> [Work instructions]
Look through the entries below for the line with "The width and height of the screenshot is (1207, 716)." and the line with "Task: Bookmark this page with star icon", then give again exactly those two lines and all lines between them, minus the pictures.

*** Opening Data in this exercise ***

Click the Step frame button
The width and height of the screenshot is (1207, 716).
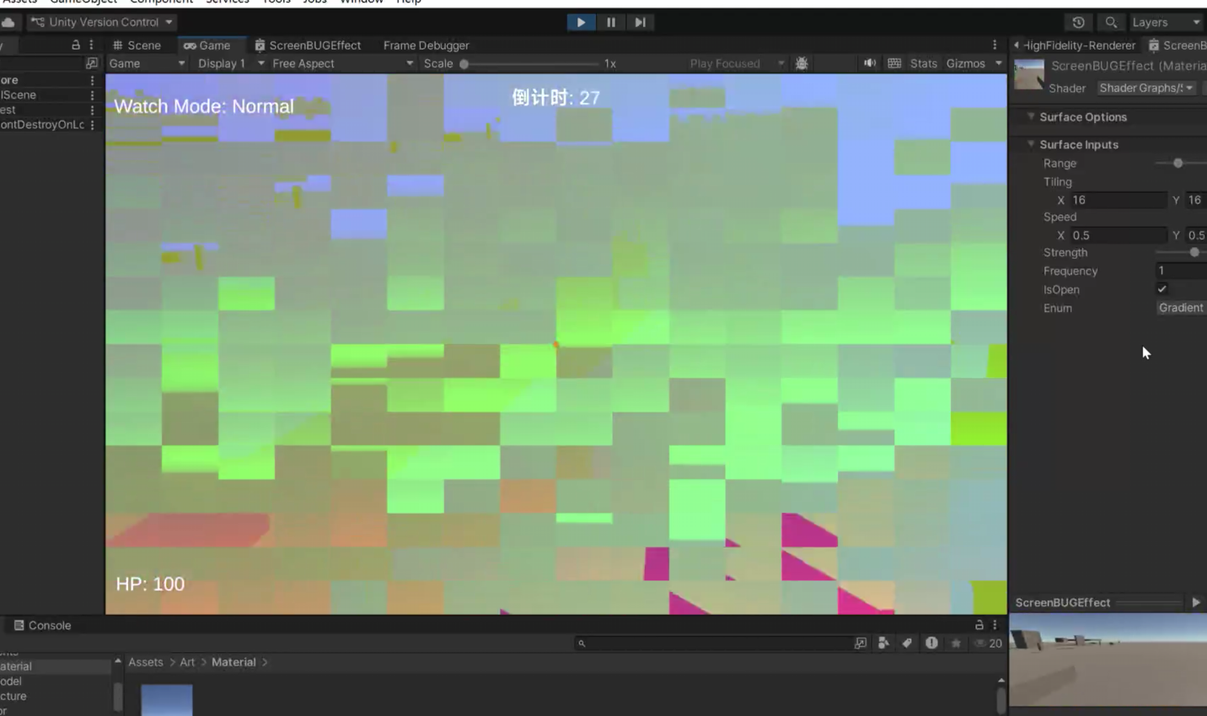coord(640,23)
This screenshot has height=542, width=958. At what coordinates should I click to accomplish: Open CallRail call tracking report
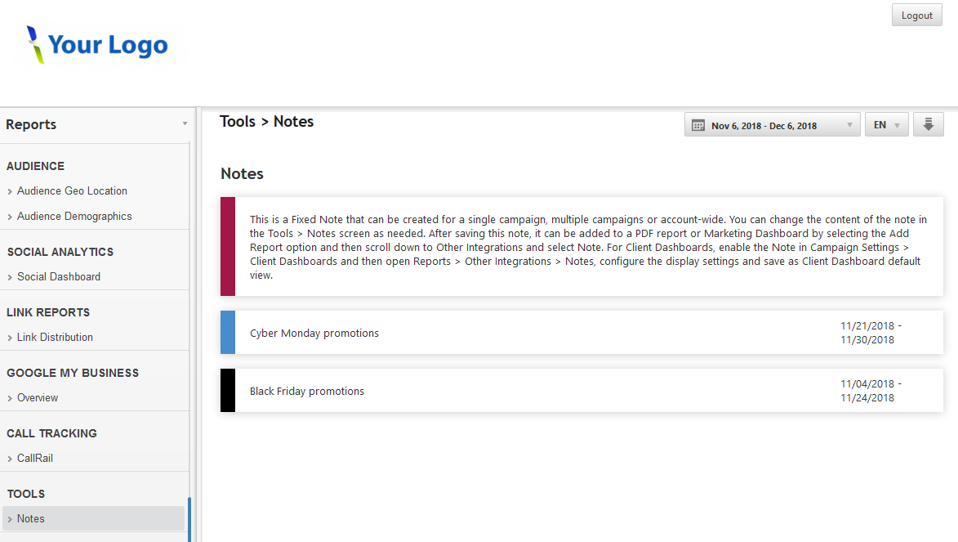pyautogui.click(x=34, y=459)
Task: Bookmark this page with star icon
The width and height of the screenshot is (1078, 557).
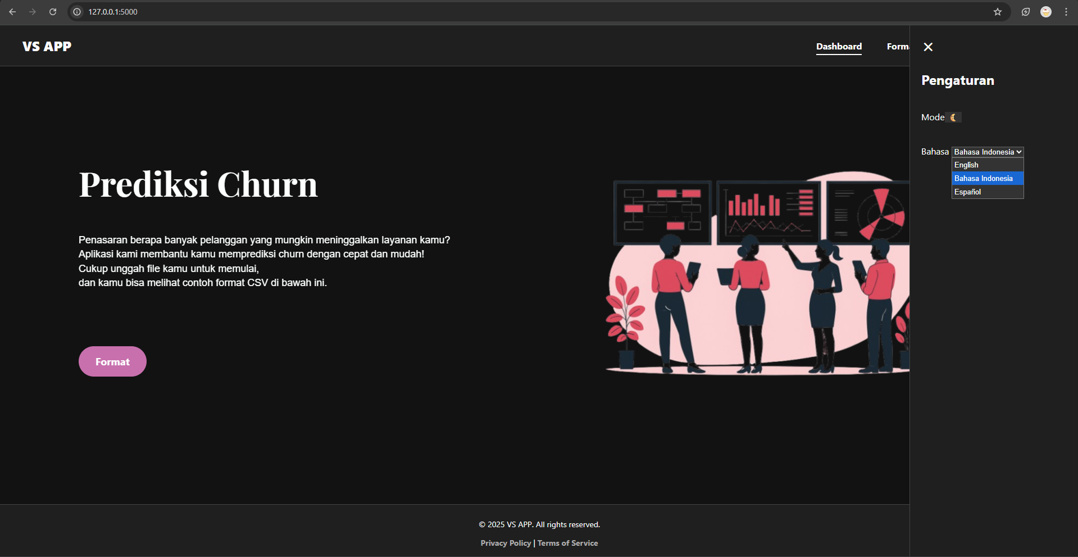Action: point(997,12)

*** Closing Data in this exercise ***
*** Opening Data in this exercise ***

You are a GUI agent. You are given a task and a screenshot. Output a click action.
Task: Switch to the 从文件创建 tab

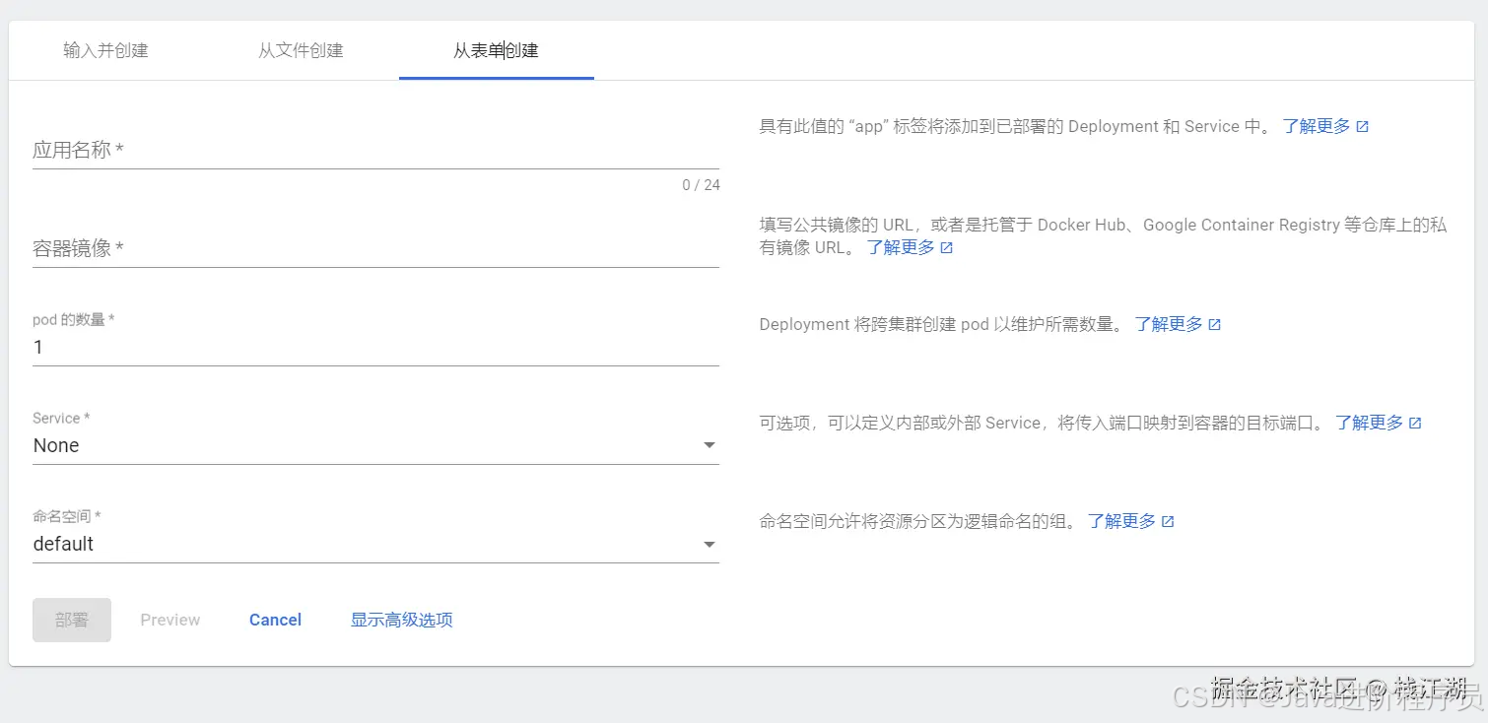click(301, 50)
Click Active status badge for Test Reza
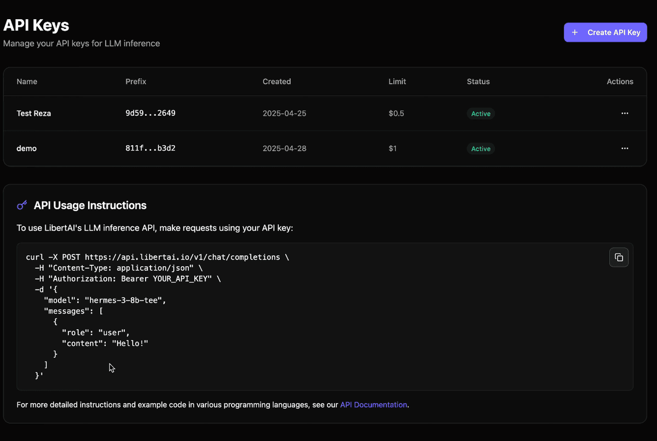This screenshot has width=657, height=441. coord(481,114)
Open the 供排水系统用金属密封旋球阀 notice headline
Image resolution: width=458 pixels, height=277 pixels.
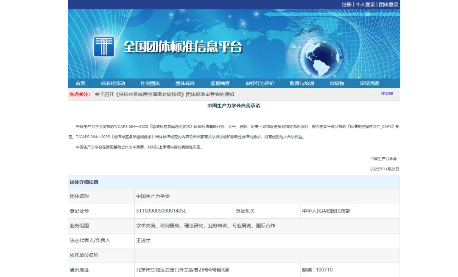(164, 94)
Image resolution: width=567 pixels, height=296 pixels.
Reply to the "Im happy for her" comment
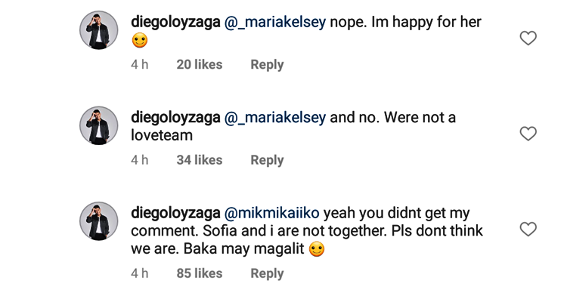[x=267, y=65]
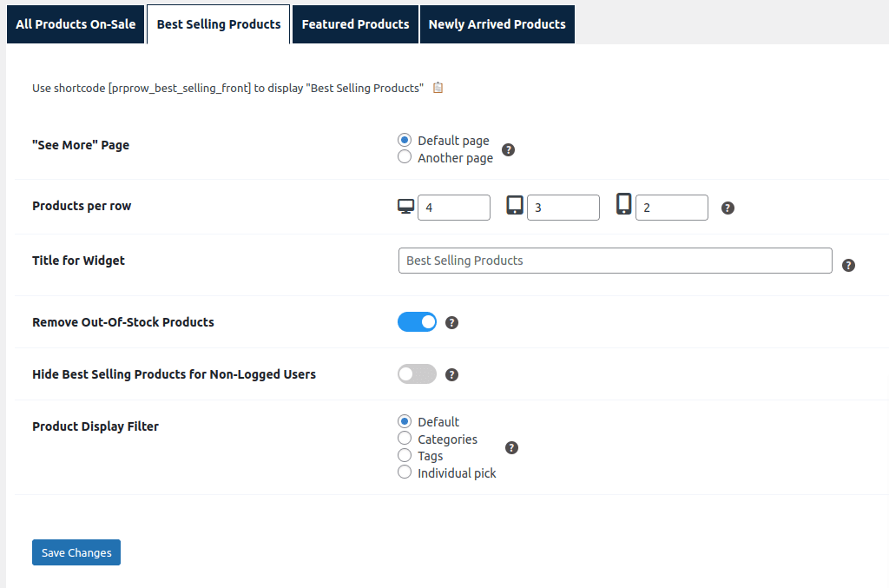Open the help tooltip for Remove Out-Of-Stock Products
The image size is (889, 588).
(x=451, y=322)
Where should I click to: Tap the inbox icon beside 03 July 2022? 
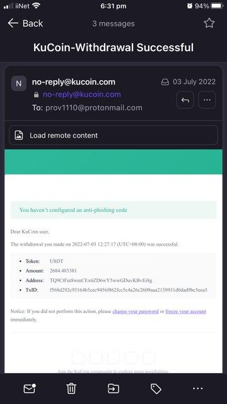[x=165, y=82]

*** Closing Data in this exercise ***

> [Solved problem]
The width and height of the screenshot is (1207, 716).
coord(640,23)
This screenshot has height=542, width=958. At what coordinates should I click to accomplish: Open CallRail call tracking report
pyautogui.click(x=34, y=459)
Task: Bookmark this page with star icon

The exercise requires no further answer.